Every line of the data below is to be written out again exactly.

##### MATERIAL FOR THIS TASK

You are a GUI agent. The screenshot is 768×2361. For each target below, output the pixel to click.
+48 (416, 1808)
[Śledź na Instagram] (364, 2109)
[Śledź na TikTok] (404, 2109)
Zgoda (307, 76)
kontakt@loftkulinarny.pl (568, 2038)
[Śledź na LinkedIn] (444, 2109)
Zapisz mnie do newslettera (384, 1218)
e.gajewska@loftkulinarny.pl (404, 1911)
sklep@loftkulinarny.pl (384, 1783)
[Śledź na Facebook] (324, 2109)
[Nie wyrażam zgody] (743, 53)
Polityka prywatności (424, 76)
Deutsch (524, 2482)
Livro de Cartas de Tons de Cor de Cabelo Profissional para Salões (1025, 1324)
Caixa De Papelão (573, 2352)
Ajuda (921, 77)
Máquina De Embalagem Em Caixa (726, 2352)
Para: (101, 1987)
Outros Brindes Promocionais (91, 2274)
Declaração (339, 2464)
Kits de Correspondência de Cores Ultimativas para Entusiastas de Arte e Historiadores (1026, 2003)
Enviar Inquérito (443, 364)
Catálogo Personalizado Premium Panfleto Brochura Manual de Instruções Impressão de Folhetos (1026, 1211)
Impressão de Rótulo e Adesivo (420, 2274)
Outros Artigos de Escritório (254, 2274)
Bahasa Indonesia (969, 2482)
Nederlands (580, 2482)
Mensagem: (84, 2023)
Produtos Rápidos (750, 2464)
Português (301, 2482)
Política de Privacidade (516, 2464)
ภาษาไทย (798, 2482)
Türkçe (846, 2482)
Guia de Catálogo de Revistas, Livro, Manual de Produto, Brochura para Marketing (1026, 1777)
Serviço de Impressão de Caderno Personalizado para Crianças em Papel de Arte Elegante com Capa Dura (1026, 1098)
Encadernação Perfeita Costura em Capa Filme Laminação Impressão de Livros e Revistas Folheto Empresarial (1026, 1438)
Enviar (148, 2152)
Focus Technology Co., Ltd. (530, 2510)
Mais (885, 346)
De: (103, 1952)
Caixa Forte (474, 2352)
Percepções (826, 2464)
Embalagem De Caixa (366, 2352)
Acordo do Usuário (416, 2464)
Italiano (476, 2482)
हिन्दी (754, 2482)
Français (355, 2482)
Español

##########

_ANSWER SECTION_:
You are a GUI agent. The screenshot is 768×2361. For each target below, output the pixel to click.
+48 (416, 1808)
[Śledź na Instagram] (364, 2109)
[Śledź na TikTok] (404, 2109)
Zgoda (307, 76)
kontakt@loftkulinarny.pl (568, 2038)
[Śledź na LinkedIn] (444, 2109)
Zapisz mnie do newslettera (384, 1218)
e.gajewska@loftkulinarny.pl (404, 1911)
sklep@loftkulinarny.pl (384, 1783)
[Śledź na Facebook] (324, 2109)
[Nie wyrażam zgody] (743, 53)
Polityka prywatności (424, 76)
Deutsch (524, 2482)
Livro de Cartas de Tons de Cor de Cabelo Profissional para Salões (1025, 1324)
Caixa De Papelão (573, 2352)
Ajuda (921, 77)
Máquina De Embalagem Em Caixa (726, 2352)
Para: (101, 1987)
Outros Brindes Promocionais (91, 2274)
Declaração (339, 2464)
Kits de Correspondência de Cores Ultimativas para Entusiastas de Arte e Historiadores (1026, 2003)
Enviar Inquérito (443, 364)
Catálogo Personalizado Premium Panfleto Brochura Manual de Instruções Impressão de Folhetos (1026, 1211)
Impressão de Rótulo e Adesivo (420, 2274)
Outros Artigos de Escritório (254, 2274)
Bahasa Indonesia (969, 2482)
Nederlands (580, 2482)
Mensagem: (84, 2023)
Produtos Rápidos (750, 2464)
Português (301, 2482)
Política de Privacidade (516, 2464)
ภาษาไทย (798, 2482)
Türkçe (846, 2482)
Guia de Catálogo de Revistas, Livro, Manual de Produto, Brochura para Marketing (1026, 1777)
Serviço de Impressão de Caderno Personalizado para Crianças em Papel de Arte Elegante com Capa Dura (1026, 1098)
Encadernação Perfeita Costura em Capa Filme Laminação Impressão de Livros e Revistas Folheto Empresarial (1026, 1438)
Enviar (148, 2152)
Focus Technology Co., Ltd. (530, 2510)
Mais (885, 346)
De: (103, 1952)
Caixa Forte (474, 2352)
Percepções (826, 2464)
Embalagem De Caixa (366, 2352)
Acordo do Usuário (416, 2464)
Italiano (476, 2482)
हिन्दी (754, 2482)
Français (355, 2482)
Español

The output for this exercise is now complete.